Goal: Add two more real RL algorithms to the package by implementing A2C and TD3 end-to-end enough to train, evaluate, checkpoint, and use through the existing public API and registry.

Architecture: Reuse the current family boundaries instead of inventing new ones. A2C should reuse the actor-critic model and rollout buffer path from PPO with a simpler unclipped on-policy update. TD3 should reuse the replay-buffer-based continuous-control path from SAC while introducing deterministic actor updates, target policy smoothing, and delayed actor updates.

Tech Stack: Python 3.10+, PyTorch, Gymnasium, NumPy, PyTest


Task 1: Add the A2C algorithm layer and smoke-tested trainer

Files: - Create: src/rl_training/algorithms/a2c.py - Modify: src/rl_training/algorithms/__init__.py - Create: src/rl_training/runtime/a2c_trainer.py - Create: tests/test_a2c_update.py - Create: tests/test_a2c_trainer_smoke.py

Step 1: Write the failing tests

  • verify a2c_loss(...) returns named metrics
  • verify A2C.update(...) returns UpdateResult
  • verify train_a2c(...) writes a checkpoint and returns metrics

Step 2: Run tests to verify they fail

Run: pytest -q tests/test_a2c_update.py tests/test_a2c_trainer_smoke.py Expected: FAIL because A2C modules do not exist

Step 3: Write minimal implementation

  • unclipped actor-critic update
  • rollout-buffer-driven trainer
  • evaluation, checkpointing, and callback support

Step 4: Run tests to verify they pass

Run: pytest -q tests/test_a2c_update.py tests/test_a2c_trainer_smoke.py Expected: PASS

Task 2: Add the TD3 algorithm layer and smoke-tested trainer

Files: - Create: src/rl_training/models/mlp_td3.py - Modify: src/rl_training/models/__init__.py - Create: src/rl_training/algorithms/td3.py - Modify: src/rl_training/algorithms/__init__.py - Create: src/rl_training/runtime/td3_trainer.py - Create: tests/test_td3_update.py - Create: tests/test_td3_trainer_smoke.py

Step 1: Write the failing tests

  • verify deterministic actor output is bounded
  • verify td3_loss(...) returns named metrics
  • verify TD3.update(...) returns UpdateResult
  • verify train_td3(...) writes a checkpoint and returns metrics

Step 2: Run tests to verify they fail

Run: pytest -q tests/test_td3_update.py tests/test_td3_trainer_smoke.py Expected: FAIL because TD3 modules do not exist

Step 3: Write minimal implementation

  • deterministic actor + twin critics
  • target policy smoothing
  • delayed actor updates
  • replay-buffer-driven continuous trainer
  • exploration action noise during data collection via algo_kwargs.exploration_noise (default: 0.0)

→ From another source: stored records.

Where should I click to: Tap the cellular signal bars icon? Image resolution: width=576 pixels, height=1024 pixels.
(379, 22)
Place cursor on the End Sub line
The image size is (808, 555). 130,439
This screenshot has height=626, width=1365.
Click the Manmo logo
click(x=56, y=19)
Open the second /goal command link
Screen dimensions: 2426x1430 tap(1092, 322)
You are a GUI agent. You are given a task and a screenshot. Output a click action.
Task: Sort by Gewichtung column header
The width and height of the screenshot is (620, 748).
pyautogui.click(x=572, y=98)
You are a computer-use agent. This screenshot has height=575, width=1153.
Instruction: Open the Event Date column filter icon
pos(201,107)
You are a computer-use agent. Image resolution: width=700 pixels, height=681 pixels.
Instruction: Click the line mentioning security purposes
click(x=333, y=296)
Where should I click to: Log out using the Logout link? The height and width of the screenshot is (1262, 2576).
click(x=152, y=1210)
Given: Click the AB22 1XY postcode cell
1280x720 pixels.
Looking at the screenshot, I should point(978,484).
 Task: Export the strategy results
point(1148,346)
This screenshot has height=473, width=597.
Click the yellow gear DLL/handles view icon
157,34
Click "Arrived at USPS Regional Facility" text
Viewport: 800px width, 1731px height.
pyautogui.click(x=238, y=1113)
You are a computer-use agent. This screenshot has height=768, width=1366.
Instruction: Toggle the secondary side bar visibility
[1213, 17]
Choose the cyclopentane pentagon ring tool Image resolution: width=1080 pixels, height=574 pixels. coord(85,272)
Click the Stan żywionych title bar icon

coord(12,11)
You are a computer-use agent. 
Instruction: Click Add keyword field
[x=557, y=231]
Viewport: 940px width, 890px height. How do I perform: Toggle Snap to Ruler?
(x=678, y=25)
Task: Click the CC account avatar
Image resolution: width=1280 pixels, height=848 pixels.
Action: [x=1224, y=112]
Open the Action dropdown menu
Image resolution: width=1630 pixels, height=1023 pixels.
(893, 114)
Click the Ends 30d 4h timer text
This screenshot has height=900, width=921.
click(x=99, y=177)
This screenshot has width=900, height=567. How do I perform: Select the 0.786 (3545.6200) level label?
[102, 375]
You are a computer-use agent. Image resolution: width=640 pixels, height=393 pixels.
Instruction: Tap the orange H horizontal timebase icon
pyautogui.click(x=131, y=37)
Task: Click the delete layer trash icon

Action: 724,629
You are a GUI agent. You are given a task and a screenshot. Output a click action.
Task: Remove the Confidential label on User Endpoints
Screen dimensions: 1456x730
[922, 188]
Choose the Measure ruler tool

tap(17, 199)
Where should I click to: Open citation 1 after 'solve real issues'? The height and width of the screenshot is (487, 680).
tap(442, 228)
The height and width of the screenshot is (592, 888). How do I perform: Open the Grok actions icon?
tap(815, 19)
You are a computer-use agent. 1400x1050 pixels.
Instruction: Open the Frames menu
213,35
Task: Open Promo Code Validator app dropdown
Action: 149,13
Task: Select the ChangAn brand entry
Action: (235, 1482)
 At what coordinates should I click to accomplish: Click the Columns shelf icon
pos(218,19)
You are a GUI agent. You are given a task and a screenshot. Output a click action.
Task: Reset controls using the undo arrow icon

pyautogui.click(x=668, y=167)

Step 4: Run tests to verify they pass

Run: pytest -q tests/test_td3_update.py tests/test_td3_trainer_smoke.py Expected: PASS

Task 3: Wire A2C and TD3 into registry, CLI, public API, configs, and reference scripts

Files: - Modify: src/rl_training/experiment/registry.py - Modify: src/rl_training/cli.py - Modify: src/rl_training/api/algorithms.py - Create: configs/a2c/cartpole.yaml - Create: configs/td3/pendulum.yaml - Create: examples/a2c_cartpole_reference.py - Create: examples/td3_pendulum_reference.py - Create: tests/test_a2c_reference_script.py - Create: tests/test_td3_reference_script.py - Modify: tests/test_public_api.py - Modify: tests/test_experiment_manager.py

Step 1: Extend failing tests

  • verify registry exposes a2c and td3
  • verify public API supports A2C and TD3
  • verify reference scripts smoke run

Step 2: Run tests to verify they fail

Run: pytest -q tests/test_public_api.py tests/test_experiment_manager.py tests/test_a2c_reference_script.py tests/test_td3_reference_script.py Expected: FAIL because new algorithms are not wired in

Step 3: Write minimal implementation

  • add registry specs
  • add public API wrappers
  • add CLI train support
  • add basic configs and reference scripts

Step 4: Run tests to verify they pass

Run: pytest -q tests/test_public_api.py tests/test_experiment_manager.py tests/test_a2c_reference_script.py tests/test_td3_reference_script.py Expected: PASS

Task 4: Verify the package after algorithm expansion

Files: - No new files

Step 1: Run focused expansion tests

Run: pytest -q tests/test_a2c_update.py tests/test_a2c_trainer_smoke.py tests/test_td3_update.py tests/test_td3_trainer_smoke.py Expected: PASS

Step 2: Run the full suite

Run: pytest -q Expected: PASS